Under the Digital Personal Data Protection Act, 2023 and applicable laws, you have the following rights:

Right to Access: Request a copy of the personal data we hold about you.
Right to Rectification: Request correction of inaccurate or incomplete personal data.
Right to Erasure: Request deletion of your personal data, subject to legal retention requirements.
Right to Data Portability: Request your data in a structured, machine-readable format.
Right to Restrict Processing: Request that we limit how we process your data in certain circumstances.
Right to Object: Object to processing based on legitimate interests or direct marketing.
Right to Withdraw Consent: Withdraw previously given consent at any time without affecting the lawfulness of prior processing.
Right to Grievance Redressal: Lodge a complaint with the Data Protection Board of India.

To exercise any of these rights, contact us at lms@nhscc.in.

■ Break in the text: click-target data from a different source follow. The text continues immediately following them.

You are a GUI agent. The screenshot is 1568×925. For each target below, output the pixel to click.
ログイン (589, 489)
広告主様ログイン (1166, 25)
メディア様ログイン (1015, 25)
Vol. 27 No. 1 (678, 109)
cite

We will respond within 30 days.

8. Data Security

We implement industry-standard security measures to protect your personal information:

TLS/SSL encryption for all data in transit between your browser and our servers.
AES-256 encryption for sensitive data at rest.
Role-based access controls limiting data access to authorized personnel only.
Regular security audits, vulnerability assessments, and penetration testing.
Secure password hashing using bcrypt with appropriate salt rounds.
Automated backup systems with encrypted offsite storage.
Incident response procedures for prompt handling of security breaches.

While we employ robust security measures, no method of electronic transmission or storage is 100% secure. We cannot guarantee absolute security of your data.

9. Children’s Privacy

The NHSCC LMS is designed for professional and adult learners. We do not knowingly collect personal information from individuals under the age of 18. If you are under 18, you may only use the Platform with the involvement and consent of a parent or legal guardian. If we learn that we have collected personal data from a child without proper consent, we will take steps to delete that information promptly.

10. International Data Transfers

Your personal data is primarily stored and processed on servers located in India. In certain cases, data may be processed by third-party service providers located outside India. When such transfers occur, we ensure appropriate safeguards are in place, including contractual clauses that require the receiving party to maintain the same level of data protection.

11. Changes to This Policy

We may update this Privacy Policy from time to time to reflect changes in our practices, technologies, legal requirements, or other factors. When we make material changes, we will notify you by posting the updated policy on this page with a revised “Last Updated” date. For significant changes, we may also notify you via email or a prominent notice on the Platform. Your continued use of the Platform after changes constitutes acceptance of the updated policy.